_Your assignment_
Give the listing again exactly, omitting its images.

_Supplied material_
^^^^^^^^

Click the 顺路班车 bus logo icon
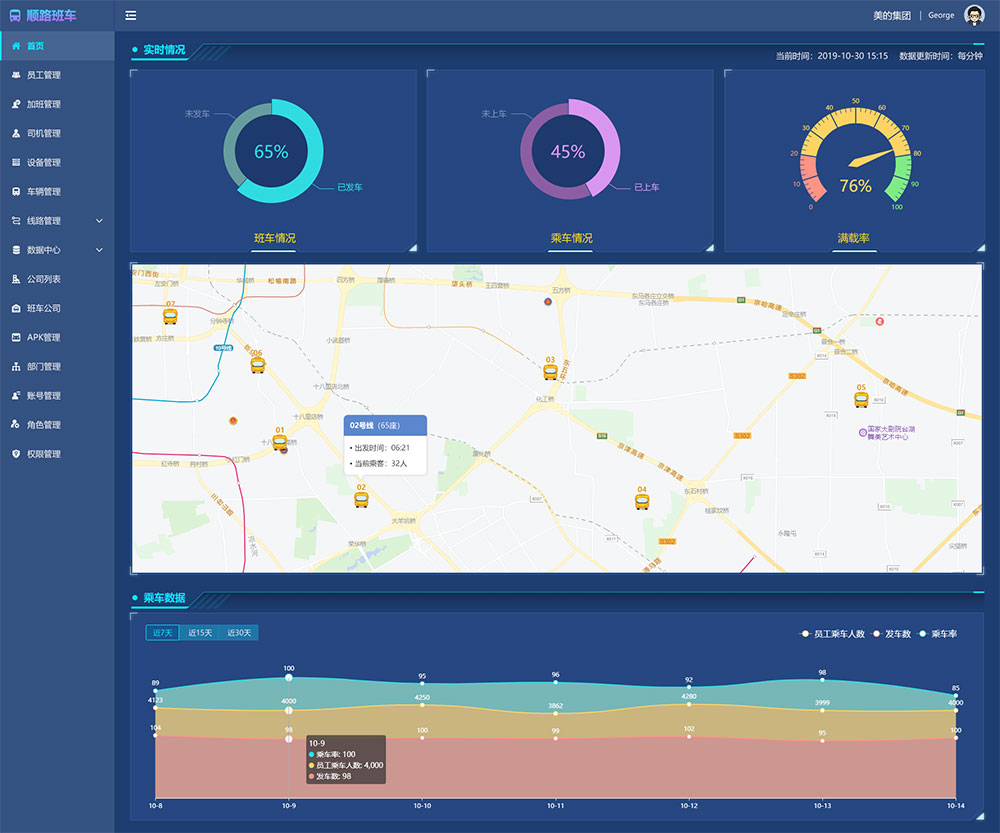Screen dimensions: 1000x833 pyautogui.click(x=15, y=16)
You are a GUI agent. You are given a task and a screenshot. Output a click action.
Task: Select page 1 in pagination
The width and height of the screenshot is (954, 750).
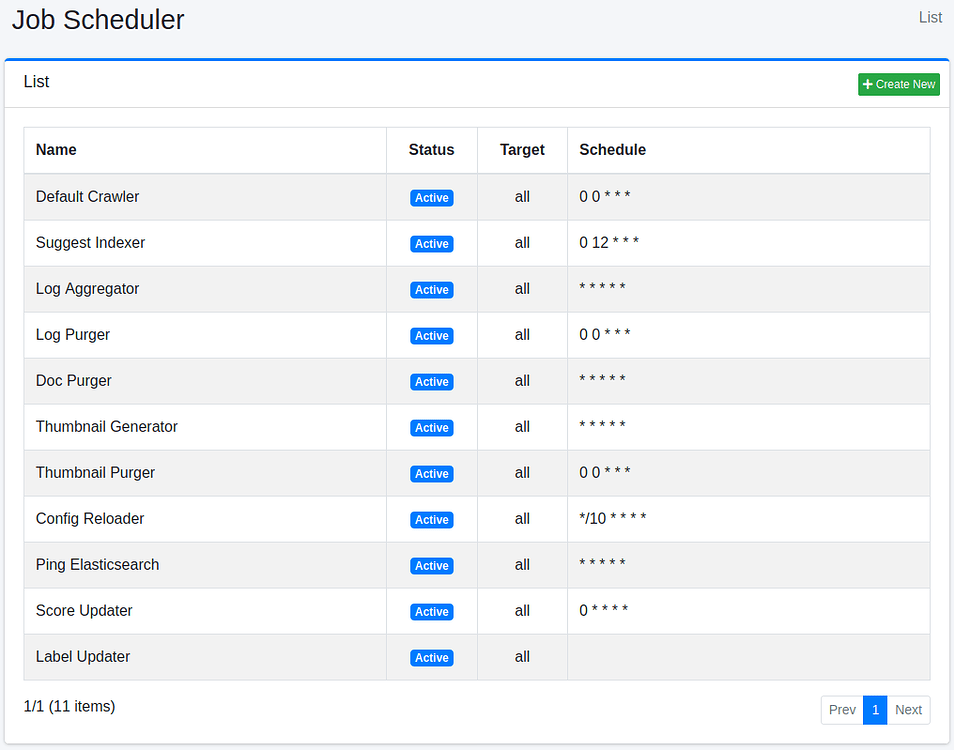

^^^^^^^^

_Output_
Click the 顺路班车 bus logo icon
Screen dimensions: 1000x833 pyautogui.click(x=15, y=16)
You are a GUI agent. You are given a task and a screenshot. Output a click action.
Task: Select page 1 in pagination
The width and height of the screenshot is (954, 750).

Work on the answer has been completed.